Embelished Nandina Leaves

Catching up on the Little Altars spots.  For September’s Full Moon this was my contribution:

September. Oh, what another meandering installment!

I was first inspired more than a month ago with Kathy’s prompt of Spot H – what does H mean?  I settled on Harvest.  Started to think of fruits, vegetables, and the recipes I was using for plums, pears, apples, tomatoes. I almost posted in spot H a great recipe for a Rustic Plum Cake, but you wouldn’t have been able to read it, and only Beth would get it anyway!

I thought of an illuminated letter H, but realized that my flourishing skills (as well as picturing skills) would not be adequate.  I was also inspired by a teeny, tiny piece of flotsam on the living room floor.  It was riding on a small, dried, brown maple seed that had been tracked in, and it was a little piece of very shiny, coppery-red tinsel.  It took me SEVERAL days to realize it was from a cat toy!  But in the meantime, I had decided that the color and the shine needed to be part of the (as it turned out, not-to-be) illuminated letter, so I purchased some copper acrylic ink.

Then, with the colors of the tinsel and Harvest in mind, I headed for my photographs.  I found a picture that I took last Fall of nandina leaves on our deck –in my mind a perfect fit.  I fussed over whether it should be a soft, fuzzy print on watercolor paper, or a high quality print.  I settled for high quality on my favorite paper:  Canon Matte Photo Paper.  Then I decided to make it pop a little with the copper acrylic ink that I KNEW I was going to use somehow.  Then I had to buy a couple more colors and use them!.  In the end, the whole thing needed a bit of softening, gussying-up, and dimension, so I added a strand of peridot chips on the bottom.

This is for the gardener, Beth: an embellished photo of nandinas in the Fall!

• **PROVIDED MATERIAL**
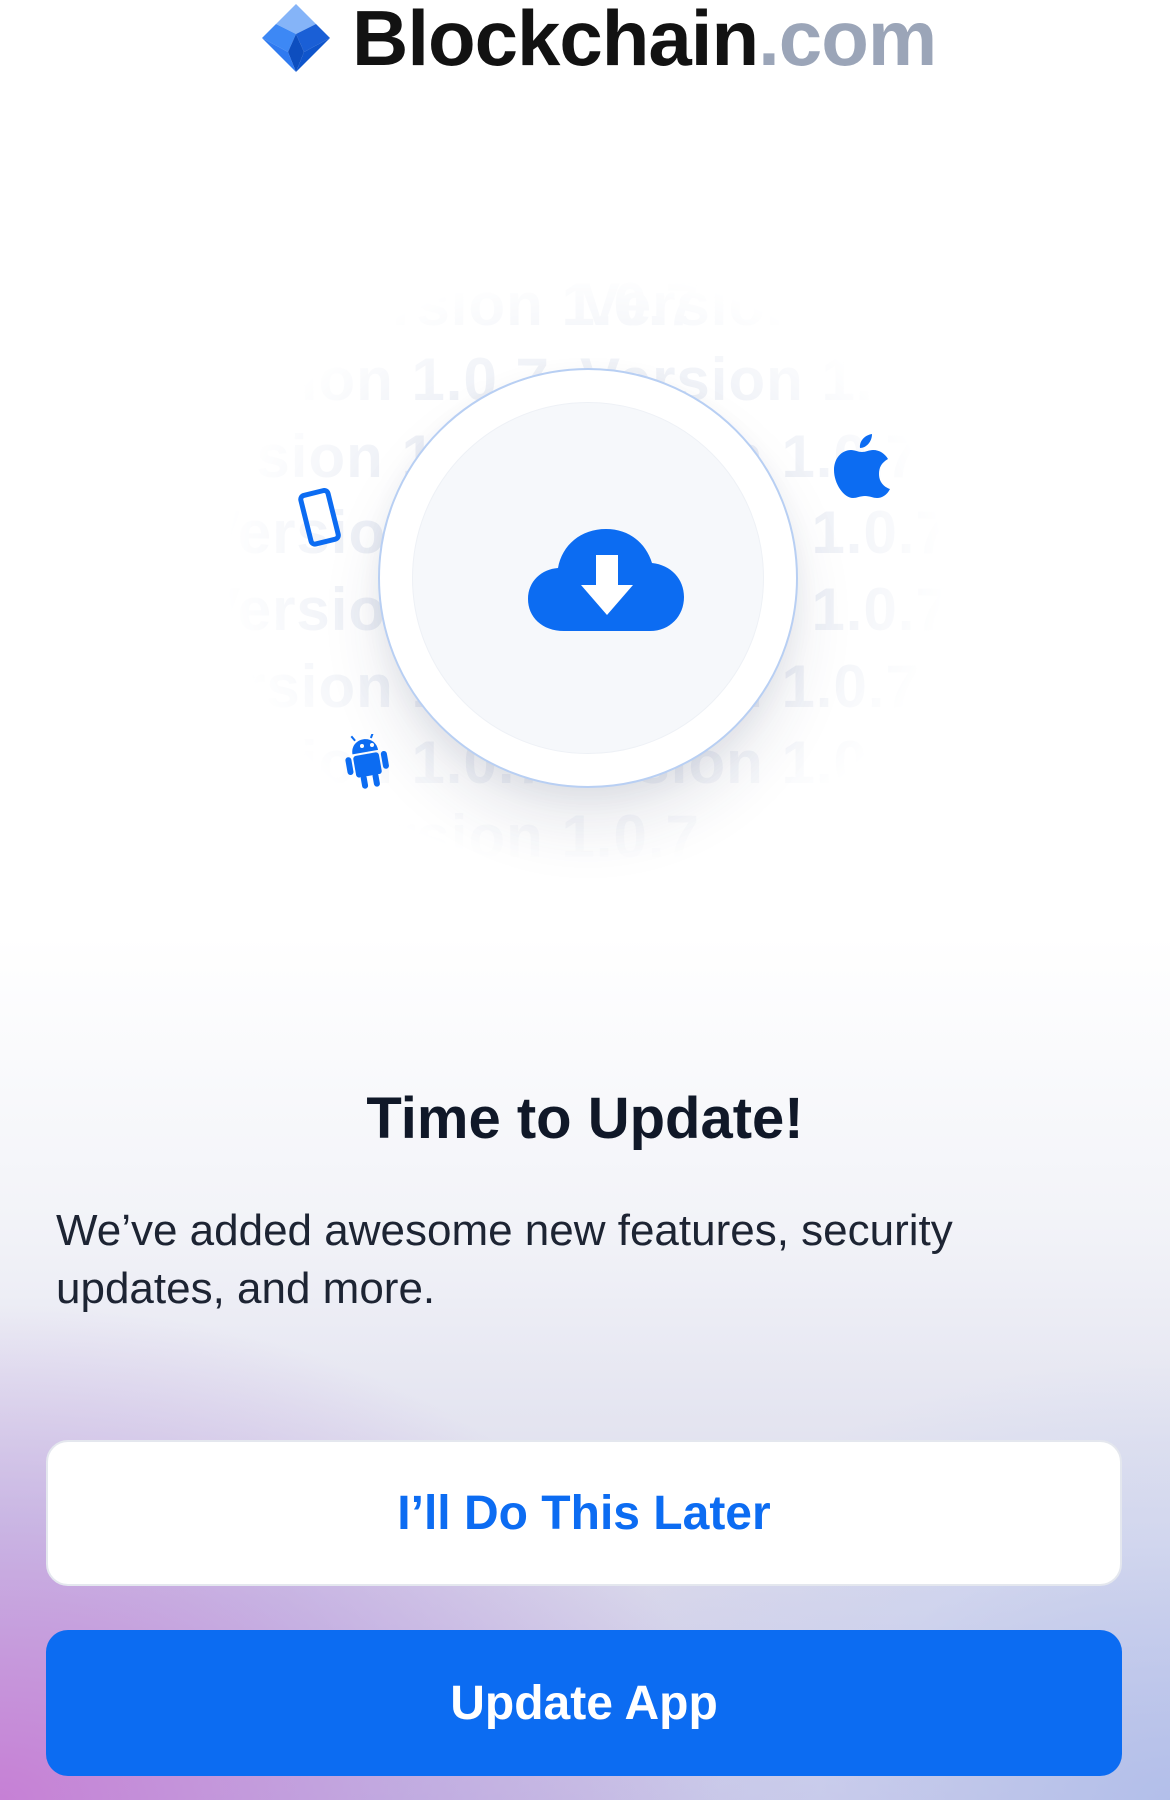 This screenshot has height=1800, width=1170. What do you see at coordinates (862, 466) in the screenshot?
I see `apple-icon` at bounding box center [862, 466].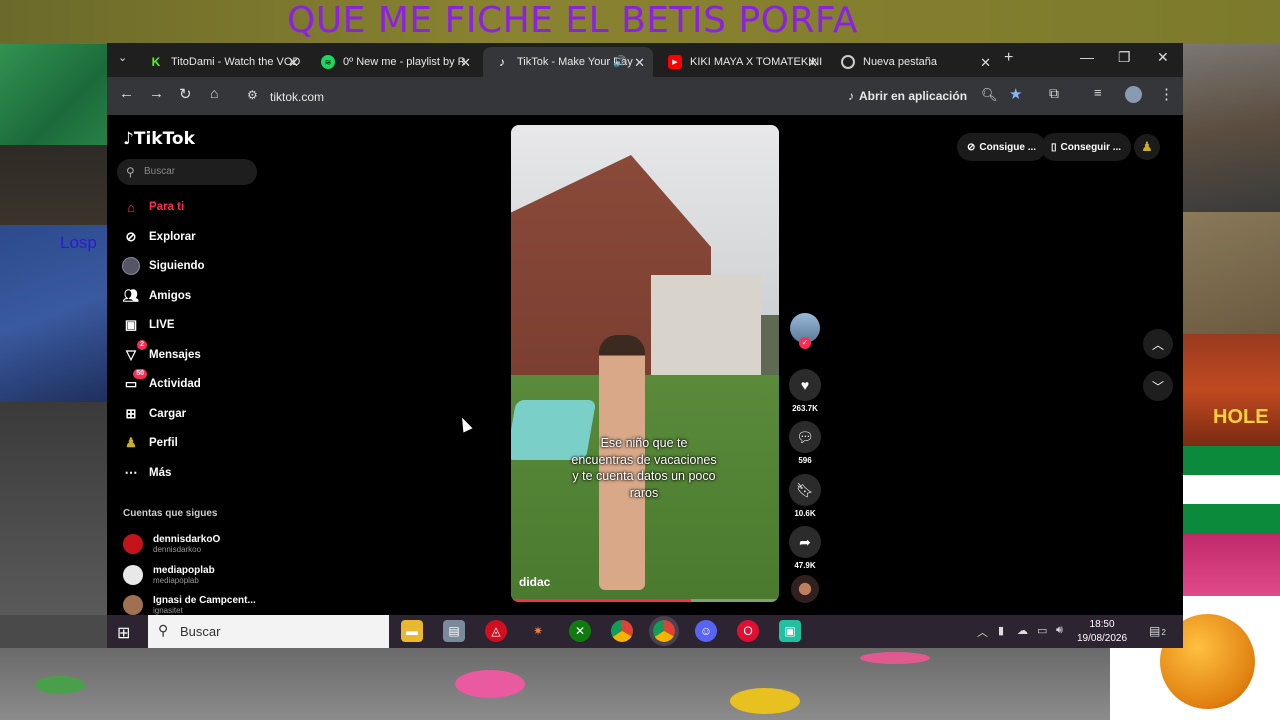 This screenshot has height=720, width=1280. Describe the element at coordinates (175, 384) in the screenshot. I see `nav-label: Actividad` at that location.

• **YOUR INSTRUCTIONS**
In the nandina leaves post, which paper was the photo printed on? Answer from the text only, not from the data.

• **ANSWER BELOW**
Canon Matte Photo Paper.